A disease carried by dogs that can harm eyesight in humans can be picked up by simply stroking the animal, say researchers.
Dogs may carry the worms in their coat
Toxocara canis is a worm that grows in the guts of dogs, and can be found in their faeces.
If the worm gets into the human body, it can threaten eyesight, and cause toxocariasis, an illness similar in symptoms to glandular fever.
Young children are considered particularly at risk from dog faeces deposited in public parks and playing areas.
It had been previously assumed that people were only at risk if they came into direct contact with faeces, prompting campaigns to encourage dog owners to clean up after their pets when they take them for walks.
Eggs in fur
However, research by a vet from Somerset, reports New Scientist magazine, suggests that even stroking and petting dogs could transfer the worms from dog to owner.
The vet, Ian Wright, looked at 60 dogs, and found a quarter had millimetre-long worm eggs in their fur, particularly in the area around the back of their legs.
Although only three of the 71 eggs they recovered contained mature embryos capable of infecting humans, embryos had begun to develop in a quarter of them.
The quantity of eggs found was equivalent to 180 per gram of dog hair - much higher than the amount found in a gram of soil.
Mr Wright said: "It has probably got very little to do with dogs fouling public places."
Toxocara canis is not a massive problem in the UK - there are fewer than 20 people a year infected despite the existence of millions of pet dogs.

SET OF TASKS:
1. Repeat word for word the stretch of the Toxocara passage from "The vet, Ian" through "of pet dogs.".
2. List every number written in digits in the Toxocara passage.
The lines play no part in the work here.

DATA EXTRACTS:
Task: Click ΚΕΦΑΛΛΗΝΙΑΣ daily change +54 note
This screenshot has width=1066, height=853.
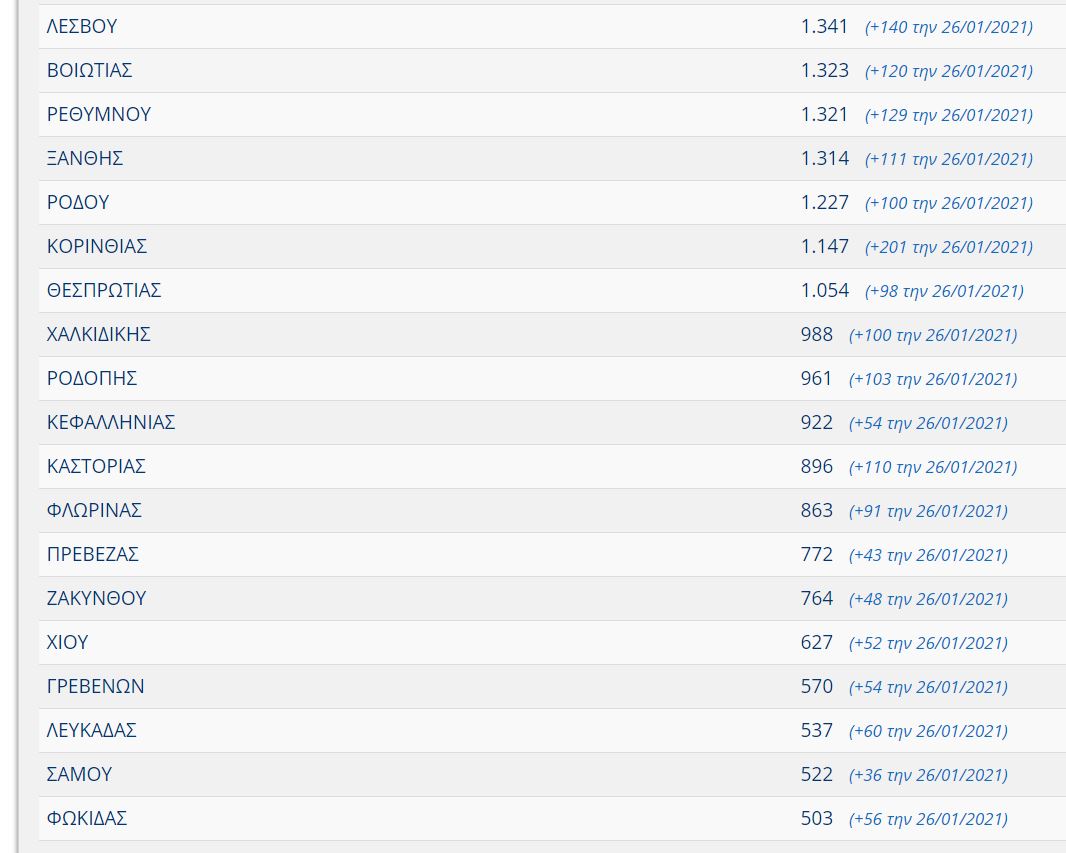Action: (928, 423)
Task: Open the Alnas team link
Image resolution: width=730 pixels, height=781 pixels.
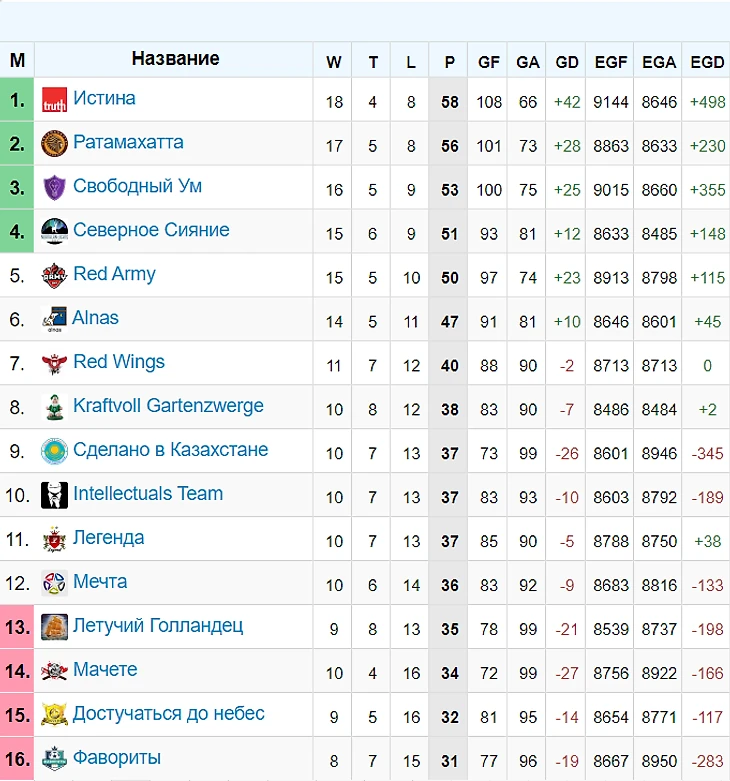Action: click(x=95, y=317)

RESPONSES:
1.
The vet, Ian Wright, looked at 60 dogs, and found a quarter had millimetre-long worm eggs in their fur, particularly in the area around the back of their legs.
Although only three of the 71 eggs they recovered contained mature embryos capable of infecting humans, embryos had begun to develop in a quarter of them.
The quantity of eggs found was equivalent to 180 per gram of dog hair - much higher than the amount found in a gram of soil.
Mr Wright said: "It has probably got very little to do with dogs fouling public places."
Toxocara canis is not a massive problem in the UK - there are fewer than 20 people a year infected despite the existence of millions of pet dogs.

2. 60, 71, 180, 20